Figure 1B shows the mean values of Po/CSA of the same fibres reported in Fig. 1A. Types 2X and 2B fibres from both FRG1-low and FRG1-med transgenic mice were significantly weaker than those from WT animals, whereas type 2A fibres were significantly weaker only in FRG1-med transgenic mice. Although a trend towards a lower isometric force of type 1 fibres was reported in both FRG1-low and FRG1-med, it did not reach statistical significance. To more readily compare the impairment in strength of the different fibre types, the force deficit, i.e. force FRG1/force WT × 100 was calculated for each fibre type and reported in Fig. 1D. Force deficit increased in the order type 1 → 2A → 2X → 2B fibres. The latter results indicate that fast muscle fibres, and especially the fastest type 2B fibres, were preferentially involved in the dystrophic process.

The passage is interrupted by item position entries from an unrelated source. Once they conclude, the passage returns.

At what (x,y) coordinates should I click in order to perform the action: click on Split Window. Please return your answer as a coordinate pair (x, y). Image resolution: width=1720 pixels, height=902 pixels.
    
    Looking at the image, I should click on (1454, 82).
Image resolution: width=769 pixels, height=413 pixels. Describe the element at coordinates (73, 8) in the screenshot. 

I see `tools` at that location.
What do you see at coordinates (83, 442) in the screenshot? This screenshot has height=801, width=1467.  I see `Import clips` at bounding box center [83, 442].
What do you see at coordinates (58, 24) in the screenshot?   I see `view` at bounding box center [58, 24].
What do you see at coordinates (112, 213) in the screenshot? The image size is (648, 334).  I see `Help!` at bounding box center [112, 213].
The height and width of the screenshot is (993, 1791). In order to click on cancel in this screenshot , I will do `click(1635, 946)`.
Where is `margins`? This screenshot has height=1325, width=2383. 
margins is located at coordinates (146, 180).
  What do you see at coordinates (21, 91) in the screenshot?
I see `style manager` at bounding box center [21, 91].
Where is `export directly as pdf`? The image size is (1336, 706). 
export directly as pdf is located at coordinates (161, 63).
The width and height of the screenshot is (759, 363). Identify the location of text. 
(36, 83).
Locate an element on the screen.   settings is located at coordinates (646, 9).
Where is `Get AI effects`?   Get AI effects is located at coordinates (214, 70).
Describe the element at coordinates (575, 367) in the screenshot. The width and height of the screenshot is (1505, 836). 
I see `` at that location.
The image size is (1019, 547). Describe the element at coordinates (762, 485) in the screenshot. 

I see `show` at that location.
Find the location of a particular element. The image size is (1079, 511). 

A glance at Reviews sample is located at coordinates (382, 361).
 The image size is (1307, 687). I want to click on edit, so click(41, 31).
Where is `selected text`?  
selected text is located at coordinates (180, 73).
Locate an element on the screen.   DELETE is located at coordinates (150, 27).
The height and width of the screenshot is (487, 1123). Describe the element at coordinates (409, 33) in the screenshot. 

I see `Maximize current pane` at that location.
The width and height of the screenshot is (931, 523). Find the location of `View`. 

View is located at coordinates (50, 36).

Unloaded shortening velocity (Vo) was also impaired in dystrophic fibres. With the exception of type 2X and 2B fibres from FRG1-low, all fibre types of both FRG1 lines analysed (low and med) had lower Vo than corresponding fibre type of WT mice (Fig. 1C).

Alterations of single muscle fibre properties, being observed in FRG1-low mice that did not show clear manifestations of MD (body weight loss, muscle atrophy, decrease in exercise tolerance) can be considered early signs of MD.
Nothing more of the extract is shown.